Thursday, 31.01.2013 11 s.t.

Fractional neuro-dynamics: from biochemical reactions to spiking activity

by Prof. Dr. Fidel Santamaria
from University of Texas at San Antonio, One UTSA circle, USA

Contact person: Fred Wolf


Ludwig Prandtl lecture hall


Classical theories of reaction-diffusion have been of tremendous use to understand multiple aspects of neuronal activity. Such theories define a given process with a well characterized scale constant and are in thermodynamic equilibrium.

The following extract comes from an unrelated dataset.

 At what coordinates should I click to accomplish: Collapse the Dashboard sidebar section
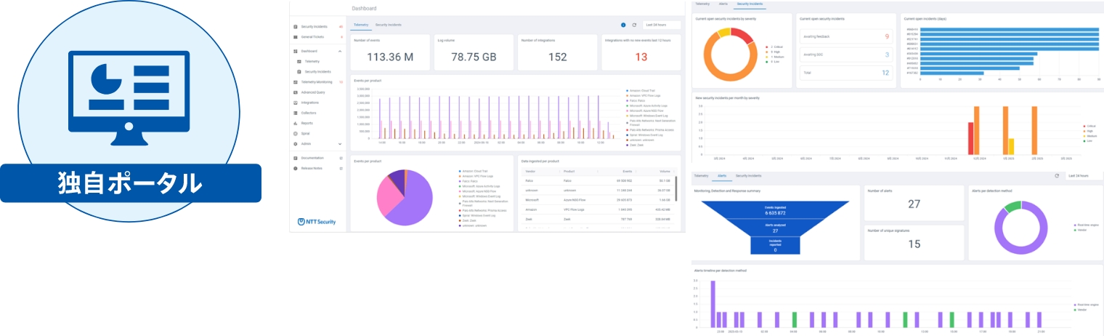tap(340, 52)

However, the cumulative effects of a wide range of heterogeneous components found in cells and networks at multiple scales could give rise to reaction-diffusion processes away from equilibrium. This complex behavior can result in the breakdown of classical laws of reaction diffusion which could give rise to power-law distributions. I will present our combined experimental and computational work that shows the breakdown of classic diffusion at multiple scales in single neurons. I will start by showing that molecular crowding in the post-synaptic density causes anomalous diffusion of glutamate receptors. This process is able to explain the results from single particle tracking experiments and provides a low energy strategy to retained glutamate receptors in the synapse for long periods of time. At a spatial scale two order of magnitude larger than a synapse I will show that the presence of dendritic spines causes anomalous diffusion of soluble cytosolic signals. This type of anomalous diffusion affects the integration of second messengers involved in synaptic plasticity. I will then present our efforts to generalize the analysis of reaction-diffusion systems outside equilibrium by using the fractional reaction diffusion equation. I will explain how we are using fractional dynamics not only to study biochemical integration in dendritic trees but also how this can be used to study other types of power-law dynamics in neuronal activity such as in firing rate correlations.